• SOURCE EXTRACT:
[ICME 2021 Oral] CORE-Text: Improving Scene Text Detection with Contrastive Relational Reasoning

Overview

CORE-Text: Improving Scene Text Detection with Contrastive Relational Reasoning

This repository is the official PyTorch implementation of CORE-Text, and contains demo training and evaluation scripts.

CORE-Text

Requirements

Training Demo

Base (Mask R-CNN)

To train Base (Mask R-CNN) on a single node with 4 gpus, run:

#!/usr/bin/env bash

GPUS=4
PORT=${PORT:-29500}
PYTHON=${PYTHON:-"python"}

CONFIG=configs/icdar2017mlt/base.py
WORK_DIR=work_dirs/mask_rcnn_r50_fpn_train_base

$PYTHON -m torch.distributed.launch --nproc_per_node=$GPUS \
                                    --nnodes=1 --node_rank=0 --master_addr="localhost" \
                                    --master_port=$PORT \
                                    tools/train.py \
                                    $CONFIG \
                                    --no-validate \
                                    --launcher pytorch \
                                    --work-dir ${WORK_DIR} \
                                    --seed 0

VRM

To train VRM on a single node with 4 gpus, run:

#!/usr/bin/env bash

GPUS=4
PORT=${PORT:-29500}
PYTHON=${PYTHON:-"python"}

CONFIG=configs/icdar2017mlt/vrm.py
WORK_DIR=work_dirs/mask_rcnn_r50_fpn_train_vrm

$PYTHON -m torch.distributed.launch --nproc_per_node=$GPUS \
                                    --nnodes=1 --node_rank=0 --master_addr="localhost" \
                                    --master_port=$PORT \
                                    tools/train.py \
                                    $CONFIG \
                                    --no-validate \
                                    --launcher pytorch \
                                    --work-dir ${WORK_DIR} \
                                    --seed 0

CORE

To train CORE (ours) on a single node with 4 gpus, run:

#!/usr/bin/env bash

GPUS=4
PORT=${PORT:-29500}
PYTHON=${PYTHON:-"python"}

# pre-training
CONFIG=configs/icdar2017mlt/core_pretrain.py
WORK_DIR=work_dirs/mask_rcnn_r50_fpn_train_core_pretrain

$PYTHON -m torch.distributed.launch --nproc_per_node=$GPUS \
                                    --nnodes=1 --node_rank=0 --master_addr="localhost" \
                                    --master_port=$PORT \
                                    tools/train.py \
                                    $CONFIG \
                                    --no-validate \
                                    --launcher pytorch \
                                    --work-dir ${WORK_DIR} \
                                    --seed 0

# training
CONFIG=configs/icdar2017mlt/core.py
WORK_DIR=work_dirs/mask_rcnn_r50_fpn_train_core

$PYTHON -m torch.distributed.launch --nproc_per_node=$GPUS \
                                    --nnodes=1 --node_rank=0 --master_addr="localhost" \
                                    --master_port=$PORT \
                                    tools/train.py \
                                    $CONFIG \
                                    --no-validate \
                                    --launcher pytorch \
                                    --work-dir ${WORK_DIR} \
                                    --seed 0

Evaluation Demo

GPUS=4
PORT=${PORT:-29500}
CONFIG=path/to/config
CHECKPOINT=path/to/checkpoint

python -m torch.distributed.launch --nproc_per_node=$GPUS --master_port=$PORT \
    ./tools/test.py $CONFIG $CHECKPOINT --launcher pytorch \
    --eval segm \
    --not-encode-mask \
    --eval-options "jsonfile_prefix=path/to/work_dir/results/eval" "gt_path=data/icdar2017mlt/icdar2017mlt_gt.zip"

• WHAT THE TASK ASKS: Return the passage of the CORE-Text readme between "[ICME 2021 Oral]" and "and evaluation scripts.", inclusive, copied word for word.

• PROVIDED DATA:
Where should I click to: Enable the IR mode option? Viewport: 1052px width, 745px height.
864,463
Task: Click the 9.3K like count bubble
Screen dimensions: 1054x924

• TASK OUTPUT:
[ICME 2021 Oral] CORE-Text: Improving Scene Text Detection with Contrastive Relational Reasoning

Overview

CORE-Text: Improving Scene Text Detection with Contrastive Relational Reasoning

This repository is the official PyTorch implementation of CORE-Text, and contains demo training and evaluation scripts.